#### SET PROBLEM 1
According to the Wikipedia bullet-point scraping notebook, which years of service does the planned database of aldermen cover?
#### SET PROBLEM 2
Reproduce the portion of the Wikipedia bullet-point scraping notebook starting at "url_text = httpx.get(url)" and ending at "as bullet oints.".

#### SELECTED PASSAGE
>>

# Scraping Wikipedia: Bullet Points

We broke up scraping into two tasks: scraping tables and scraping bullet points. This jupyter notebook walks you through Libby's bullet scraping process. 

## Ultimate Goal
Compile a database of all the aldermen who served between 2012 and 2023. 

## Steps
This will be broken down into two parts. Part 1 is where I will grab all the bullet points from wikipedia. Part 2 is where I scrape the pages of people who have profile links.

# Part 1

In [200]:
# Read in
import lxml.html
import httpx 
import pandas as pd
import re
import json

In [201]:
# Define key elements
url = "https://en.wikipedia.org/wiki/List_of_Chicago_alderpersons_since_1923"
url_text = httpx.get(url)
root = lxml.html.fromstring(url_text.text)

In [202]:
def compile_aldermen_for_wards(ul_element, ward_number, aldermen_dict):
    """
    Gather each the ward aldermen for wards whose aldermen are listed as bullet oints. 
    
    inputs:
        ul_element: element known to contain bullet points
        ward_number: str associated with number of ward
        aldermen_dict: dictionary to contain ward_numbers as the key, values 
        will be a list of dictionaries. Key is an alderman's name, value is any 
        link associated with them
    
    outputs: 
        aldermen_dict: dictionary to contain ward_numbers as the key, values 
        will be a list of dictionaries. Key is an alderman's name, value is any 
        link associated with them
    
    """
    ward_aldermen = []
    bullet_points = ul_element.cssselect("li")

<<

#### PROVIDED RECORDS
>>

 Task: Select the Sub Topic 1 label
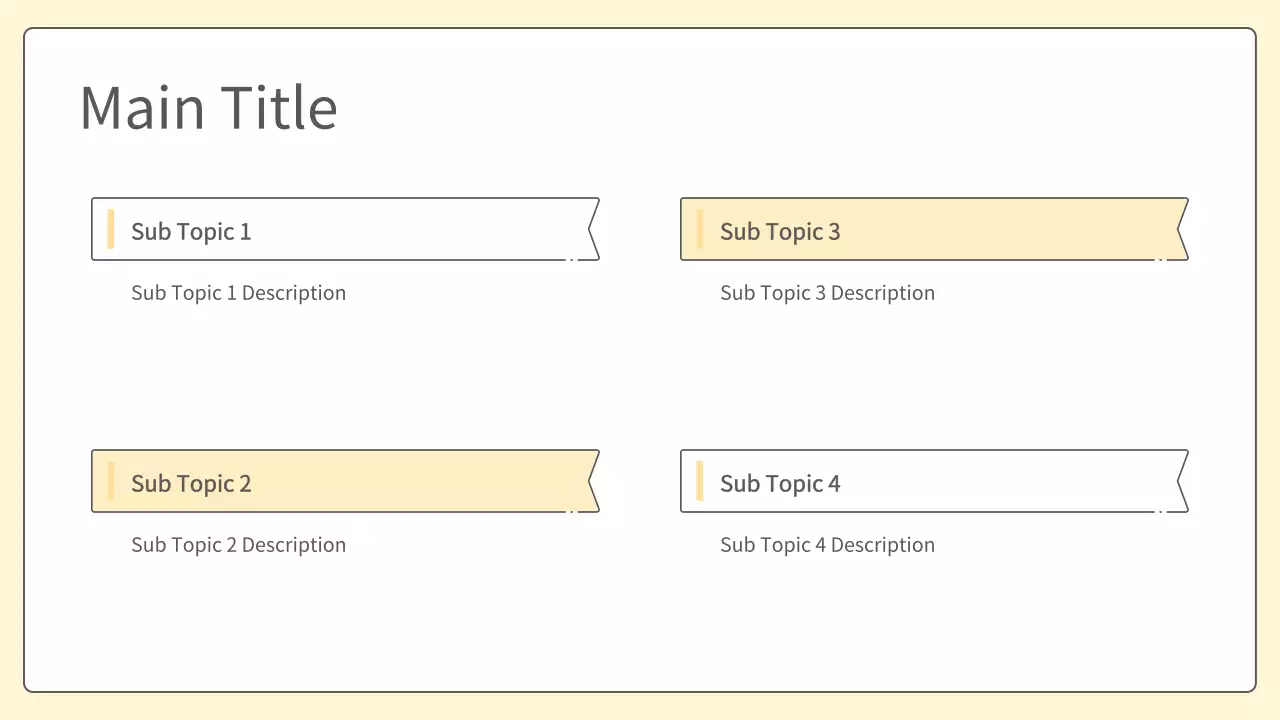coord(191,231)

<<
>>

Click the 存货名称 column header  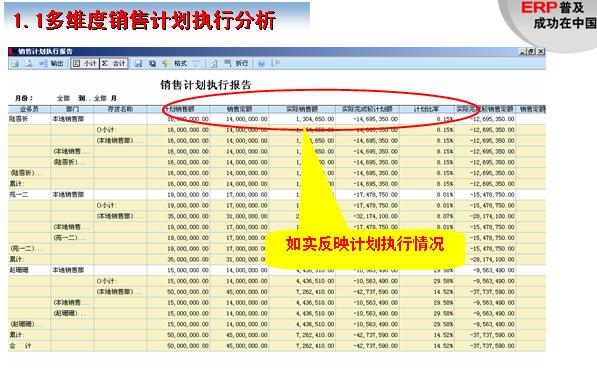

<<

#### SOLUTION 1
2012 to 2023

#### SOLUTION 2
url_text = httpx.get(url)
root = lxml.html.fromstring(url_text.text)

In [202]:
def compile_aldermen_for_wards(ul_element, ward_number, aldermen_dict):
    """
    Gather each the ward aldermen for wards whose aldermen are listed as bullet oints.